# [THE PROBLEM]
Copy out the stretch of the records from their first line through the line containing "coordinates (948, 1090).", reproducing each line without any change.

# [INFORMATION]
:::

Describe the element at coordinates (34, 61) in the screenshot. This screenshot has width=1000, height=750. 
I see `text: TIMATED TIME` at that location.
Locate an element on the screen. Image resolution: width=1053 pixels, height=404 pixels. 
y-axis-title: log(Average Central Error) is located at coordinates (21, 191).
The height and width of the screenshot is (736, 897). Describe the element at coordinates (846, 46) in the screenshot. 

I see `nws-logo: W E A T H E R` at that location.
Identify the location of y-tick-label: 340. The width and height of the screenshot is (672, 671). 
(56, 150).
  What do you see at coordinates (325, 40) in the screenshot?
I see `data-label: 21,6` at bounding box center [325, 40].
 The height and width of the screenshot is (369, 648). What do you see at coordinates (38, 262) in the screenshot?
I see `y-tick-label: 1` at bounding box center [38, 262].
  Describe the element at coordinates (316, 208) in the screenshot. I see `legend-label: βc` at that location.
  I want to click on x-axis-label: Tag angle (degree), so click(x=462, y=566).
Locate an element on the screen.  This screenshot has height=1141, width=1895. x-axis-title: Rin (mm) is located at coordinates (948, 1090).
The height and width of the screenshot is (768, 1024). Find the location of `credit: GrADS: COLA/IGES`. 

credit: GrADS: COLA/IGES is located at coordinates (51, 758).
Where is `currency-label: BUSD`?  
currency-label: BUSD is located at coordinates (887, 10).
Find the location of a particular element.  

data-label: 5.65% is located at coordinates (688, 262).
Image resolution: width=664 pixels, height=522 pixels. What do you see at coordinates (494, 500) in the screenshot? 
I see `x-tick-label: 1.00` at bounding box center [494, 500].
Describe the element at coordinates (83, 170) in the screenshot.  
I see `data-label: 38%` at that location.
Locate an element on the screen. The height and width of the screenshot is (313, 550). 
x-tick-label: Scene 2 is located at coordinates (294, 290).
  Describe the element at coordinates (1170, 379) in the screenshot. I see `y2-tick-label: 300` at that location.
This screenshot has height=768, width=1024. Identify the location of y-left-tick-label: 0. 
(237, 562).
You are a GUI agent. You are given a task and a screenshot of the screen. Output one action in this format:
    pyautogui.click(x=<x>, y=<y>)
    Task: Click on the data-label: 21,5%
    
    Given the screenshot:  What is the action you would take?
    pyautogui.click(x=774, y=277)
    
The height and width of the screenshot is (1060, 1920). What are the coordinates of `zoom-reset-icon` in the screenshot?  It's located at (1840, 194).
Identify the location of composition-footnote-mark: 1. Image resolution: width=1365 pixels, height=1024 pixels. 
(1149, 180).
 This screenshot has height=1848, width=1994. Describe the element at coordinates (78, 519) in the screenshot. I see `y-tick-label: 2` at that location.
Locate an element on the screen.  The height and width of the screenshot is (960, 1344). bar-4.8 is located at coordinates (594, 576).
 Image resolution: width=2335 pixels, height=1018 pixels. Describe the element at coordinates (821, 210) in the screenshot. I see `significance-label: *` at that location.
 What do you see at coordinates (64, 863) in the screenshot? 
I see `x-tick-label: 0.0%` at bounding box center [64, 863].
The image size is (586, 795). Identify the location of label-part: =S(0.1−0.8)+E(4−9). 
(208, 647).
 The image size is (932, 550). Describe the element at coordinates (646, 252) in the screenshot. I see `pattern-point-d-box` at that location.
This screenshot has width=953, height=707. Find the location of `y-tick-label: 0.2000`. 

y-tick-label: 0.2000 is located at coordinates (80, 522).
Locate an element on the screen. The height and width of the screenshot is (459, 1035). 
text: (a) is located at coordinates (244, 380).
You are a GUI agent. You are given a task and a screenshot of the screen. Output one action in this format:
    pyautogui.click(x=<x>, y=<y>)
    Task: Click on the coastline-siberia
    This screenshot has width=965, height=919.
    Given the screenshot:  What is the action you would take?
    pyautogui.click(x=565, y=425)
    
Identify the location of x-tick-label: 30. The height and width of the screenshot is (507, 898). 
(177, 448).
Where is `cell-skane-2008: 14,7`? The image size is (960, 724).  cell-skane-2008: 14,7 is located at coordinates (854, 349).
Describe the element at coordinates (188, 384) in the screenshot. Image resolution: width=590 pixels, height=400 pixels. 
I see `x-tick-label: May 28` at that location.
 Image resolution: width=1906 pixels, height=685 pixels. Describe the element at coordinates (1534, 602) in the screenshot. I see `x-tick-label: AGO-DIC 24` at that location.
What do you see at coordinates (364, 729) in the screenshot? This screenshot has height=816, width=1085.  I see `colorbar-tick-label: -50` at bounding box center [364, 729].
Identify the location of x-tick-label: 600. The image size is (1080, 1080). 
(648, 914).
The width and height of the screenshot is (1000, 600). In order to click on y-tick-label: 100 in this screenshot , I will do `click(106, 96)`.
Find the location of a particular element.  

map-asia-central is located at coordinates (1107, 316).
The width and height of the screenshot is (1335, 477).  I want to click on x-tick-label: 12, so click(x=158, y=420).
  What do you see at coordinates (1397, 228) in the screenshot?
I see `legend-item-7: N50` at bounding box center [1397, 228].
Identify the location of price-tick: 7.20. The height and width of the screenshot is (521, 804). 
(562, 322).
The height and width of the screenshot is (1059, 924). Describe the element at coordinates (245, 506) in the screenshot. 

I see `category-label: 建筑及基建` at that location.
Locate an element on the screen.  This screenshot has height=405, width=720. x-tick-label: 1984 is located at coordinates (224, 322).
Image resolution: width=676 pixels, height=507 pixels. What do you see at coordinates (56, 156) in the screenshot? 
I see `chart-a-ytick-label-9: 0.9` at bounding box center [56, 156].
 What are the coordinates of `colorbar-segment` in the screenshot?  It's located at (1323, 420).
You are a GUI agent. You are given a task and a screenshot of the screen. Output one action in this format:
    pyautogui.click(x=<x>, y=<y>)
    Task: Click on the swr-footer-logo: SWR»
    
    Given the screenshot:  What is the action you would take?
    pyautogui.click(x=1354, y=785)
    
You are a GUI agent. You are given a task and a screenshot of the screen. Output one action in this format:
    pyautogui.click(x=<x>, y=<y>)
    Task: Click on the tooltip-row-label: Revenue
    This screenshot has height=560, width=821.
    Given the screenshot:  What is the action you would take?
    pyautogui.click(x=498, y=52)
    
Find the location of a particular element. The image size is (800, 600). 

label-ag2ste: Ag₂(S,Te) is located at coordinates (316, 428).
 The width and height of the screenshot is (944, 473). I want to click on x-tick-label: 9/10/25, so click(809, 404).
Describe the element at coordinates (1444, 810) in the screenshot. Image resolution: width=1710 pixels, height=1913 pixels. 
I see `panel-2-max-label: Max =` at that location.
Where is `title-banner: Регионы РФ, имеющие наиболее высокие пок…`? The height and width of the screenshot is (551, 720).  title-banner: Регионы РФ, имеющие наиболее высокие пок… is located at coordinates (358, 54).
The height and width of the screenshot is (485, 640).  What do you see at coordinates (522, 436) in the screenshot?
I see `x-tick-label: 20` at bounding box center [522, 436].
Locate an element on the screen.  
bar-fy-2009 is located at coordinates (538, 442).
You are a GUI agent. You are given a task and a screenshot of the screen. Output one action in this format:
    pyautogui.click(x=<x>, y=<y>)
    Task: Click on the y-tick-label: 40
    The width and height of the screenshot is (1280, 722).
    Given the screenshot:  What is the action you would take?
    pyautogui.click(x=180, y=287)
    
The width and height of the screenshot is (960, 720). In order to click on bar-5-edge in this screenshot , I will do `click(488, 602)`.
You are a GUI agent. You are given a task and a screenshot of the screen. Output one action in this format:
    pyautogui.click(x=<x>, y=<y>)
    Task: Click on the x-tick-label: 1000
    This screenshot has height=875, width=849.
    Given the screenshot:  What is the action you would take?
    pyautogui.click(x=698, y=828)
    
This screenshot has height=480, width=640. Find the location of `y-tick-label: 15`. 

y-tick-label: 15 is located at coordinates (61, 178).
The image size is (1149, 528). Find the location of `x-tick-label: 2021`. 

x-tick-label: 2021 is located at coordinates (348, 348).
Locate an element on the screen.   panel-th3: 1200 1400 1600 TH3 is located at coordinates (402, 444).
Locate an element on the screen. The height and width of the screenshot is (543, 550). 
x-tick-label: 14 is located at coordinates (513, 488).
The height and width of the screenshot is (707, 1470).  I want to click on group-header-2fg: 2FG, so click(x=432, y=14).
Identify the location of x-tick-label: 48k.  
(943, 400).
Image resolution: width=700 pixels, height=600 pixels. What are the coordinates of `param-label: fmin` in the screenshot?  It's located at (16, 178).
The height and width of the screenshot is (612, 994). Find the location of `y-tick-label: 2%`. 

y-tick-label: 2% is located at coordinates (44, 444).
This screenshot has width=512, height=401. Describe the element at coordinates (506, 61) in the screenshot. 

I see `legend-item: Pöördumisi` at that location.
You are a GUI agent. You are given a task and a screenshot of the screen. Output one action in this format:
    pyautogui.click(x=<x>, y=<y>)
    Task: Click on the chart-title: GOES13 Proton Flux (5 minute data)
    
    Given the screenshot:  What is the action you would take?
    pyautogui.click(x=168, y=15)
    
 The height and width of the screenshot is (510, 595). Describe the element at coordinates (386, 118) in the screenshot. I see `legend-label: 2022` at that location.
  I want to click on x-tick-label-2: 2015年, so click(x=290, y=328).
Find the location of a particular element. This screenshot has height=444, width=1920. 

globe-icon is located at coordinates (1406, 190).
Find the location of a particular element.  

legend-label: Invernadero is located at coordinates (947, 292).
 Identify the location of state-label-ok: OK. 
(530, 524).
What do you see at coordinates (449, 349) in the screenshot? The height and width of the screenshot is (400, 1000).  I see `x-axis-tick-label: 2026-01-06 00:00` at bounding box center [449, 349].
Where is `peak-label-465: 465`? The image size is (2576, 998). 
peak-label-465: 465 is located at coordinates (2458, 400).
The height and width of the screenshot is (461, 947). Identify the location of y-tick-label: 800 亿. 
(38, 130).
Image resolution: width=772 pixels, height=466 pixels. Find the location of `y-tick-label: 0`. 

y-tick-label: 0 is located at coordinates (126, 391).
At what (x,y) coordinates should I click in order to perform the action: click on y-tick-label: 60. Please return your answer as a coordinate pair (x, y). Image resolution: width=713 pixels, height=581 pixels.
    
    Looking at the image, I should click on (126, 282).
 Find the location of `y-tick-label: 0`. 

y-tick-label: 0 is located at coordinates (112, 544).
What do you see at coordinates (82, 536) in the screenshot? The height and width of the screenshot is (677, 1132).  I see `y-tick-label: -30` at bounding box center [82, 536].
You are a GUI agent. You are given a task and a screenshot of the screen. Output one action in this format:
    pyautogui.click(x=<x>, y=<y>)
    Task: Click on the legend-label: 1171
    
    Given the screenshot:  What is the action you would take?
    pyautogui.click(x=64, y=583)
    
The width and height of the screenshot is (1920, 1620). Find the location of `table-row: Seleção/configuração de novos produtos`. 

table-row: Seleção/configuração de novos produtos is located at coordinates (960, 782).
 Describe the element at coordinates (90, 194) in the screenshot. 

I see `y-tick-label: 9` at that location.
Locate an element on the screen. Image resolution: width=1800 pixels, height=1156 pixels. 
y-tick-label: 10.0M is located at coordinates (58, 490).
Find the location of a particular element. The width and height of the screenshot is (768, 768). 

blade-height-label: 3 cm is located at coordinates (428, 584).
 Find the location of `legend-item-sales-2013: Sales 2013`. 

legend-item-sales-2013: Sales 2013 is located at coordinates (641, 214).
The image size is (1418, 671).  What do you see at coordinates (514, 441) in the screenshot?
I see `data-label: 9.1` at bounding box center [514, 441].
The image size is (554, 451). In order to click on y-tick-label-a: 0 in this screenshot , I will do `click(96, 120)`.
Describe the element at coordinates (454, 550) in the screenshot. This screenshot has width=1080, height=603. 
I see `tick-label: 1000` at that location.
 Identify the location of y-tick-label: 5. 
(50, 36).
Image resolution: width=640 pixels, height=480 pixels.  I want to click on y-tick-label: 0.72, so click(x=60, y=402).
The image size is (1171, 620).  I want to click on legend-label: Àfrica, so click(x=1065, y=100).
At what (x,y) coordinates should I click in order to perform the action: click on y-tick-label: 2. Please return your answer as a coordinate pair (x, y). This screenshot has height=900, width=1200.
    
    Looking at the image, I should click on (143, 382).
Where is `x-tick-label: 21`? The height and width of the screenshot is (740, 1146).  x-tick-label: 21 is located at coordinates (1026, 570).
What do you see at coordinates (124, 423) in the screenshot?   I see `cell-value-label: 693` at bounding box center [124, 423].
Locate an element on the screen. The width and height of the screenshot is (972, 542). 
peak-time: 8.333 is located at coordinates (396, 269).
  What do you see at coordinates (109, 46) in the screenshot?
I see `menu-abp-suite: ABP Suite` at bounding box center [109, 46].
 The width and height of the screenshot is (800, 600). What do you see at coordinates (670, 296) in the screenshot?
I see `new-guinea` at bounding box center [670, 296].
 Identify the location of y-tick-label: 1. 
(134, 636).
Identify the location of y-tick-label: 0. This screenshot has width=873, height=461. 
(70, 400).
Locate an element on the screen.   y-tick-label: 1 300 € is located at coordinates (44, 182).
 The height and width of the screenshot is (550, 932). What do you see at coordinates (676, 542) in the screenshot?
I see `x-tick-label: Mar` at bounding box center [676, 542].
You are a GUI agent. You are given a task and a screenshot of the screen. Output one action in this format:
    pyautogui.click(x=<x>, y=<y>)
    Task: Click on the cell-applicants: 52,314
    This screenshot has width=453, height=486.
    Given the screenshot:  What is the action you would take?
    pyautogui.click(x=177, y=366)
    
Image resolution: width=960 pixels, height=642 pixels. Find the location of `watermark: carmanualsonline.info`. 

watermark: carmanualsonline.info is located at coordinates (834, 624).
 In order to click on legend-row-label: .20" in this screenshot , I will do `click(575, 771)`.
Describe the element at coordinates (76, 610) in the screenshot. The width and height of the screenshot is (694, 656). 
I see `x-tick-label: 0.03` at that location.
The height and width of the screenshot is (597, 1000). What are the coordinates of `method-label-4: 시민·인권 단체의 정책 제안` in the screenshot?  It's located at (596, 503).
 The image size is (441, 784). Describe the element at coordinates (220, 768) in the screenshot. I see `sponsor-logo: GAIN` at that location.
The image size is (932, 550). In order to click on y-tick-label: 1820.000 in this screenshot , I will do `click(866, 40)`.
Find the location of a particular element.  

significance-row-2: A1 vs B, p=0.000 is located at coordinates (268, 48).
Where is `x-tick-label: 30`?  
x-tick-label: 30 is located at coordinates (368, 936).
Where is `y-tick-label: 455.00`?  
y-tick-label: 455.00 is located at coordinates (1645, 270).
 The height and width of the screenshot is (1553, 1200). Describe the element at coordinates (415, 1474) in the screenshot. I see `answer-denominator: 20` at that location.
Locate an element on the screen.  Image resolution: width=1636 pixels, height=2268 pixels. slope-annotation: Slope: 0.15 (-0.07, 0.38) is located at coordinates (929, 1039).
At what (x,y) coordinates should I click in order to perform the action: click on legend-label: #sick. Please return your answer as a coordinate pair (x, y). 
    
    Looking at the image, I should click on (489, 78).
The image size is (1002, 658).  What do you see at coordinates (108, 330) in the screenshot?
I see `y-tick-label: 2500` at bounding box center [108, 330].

:::

# [EXPECTED ANSWER]
Describe the element at coordinates (34, 61) in the screenshot. This screenshot has width=1000, height=750. 
I see `text: TIMATED TIME` at that location.
Locate an element on the screen. Image resolution: width=1053 pixels, height=404 pixels. 
y-axis-title: log(Average Central Error) is located at coordinates (21, 191).
The height and width of the screenshot is (736, 897). Describe the element at coordinates (846, 46) in the screenshot. 

I see `nws-logo: W E A T H E R` at that location.
Identify the location of y-tick-label: 340. The width and height of the screenshot is (672, 671). 
(56, 150).
  What do you see at coordinates (325, 40) in the screenshot?
I see `data-label: 21,6` at bounding box center [325, 40].
 The height and width of the screenshot is (369, 648). What do you see at coordinates (38, 262) in the screenshot?
I see `y-tick-label: 1` at bounding box center [38, 262].
  Describe the element at coordinates (316, 208) in the screenshot. I see `legend-label: βc` at that location.
  I want to click on x-axis-label: Tag angle (degree), so click(x=462, y=566).
Locate an element on the screen.  This screenshot has height=1141, width=1895. x-axis-title: Rin (mm) is located at coordinates (948, 1090).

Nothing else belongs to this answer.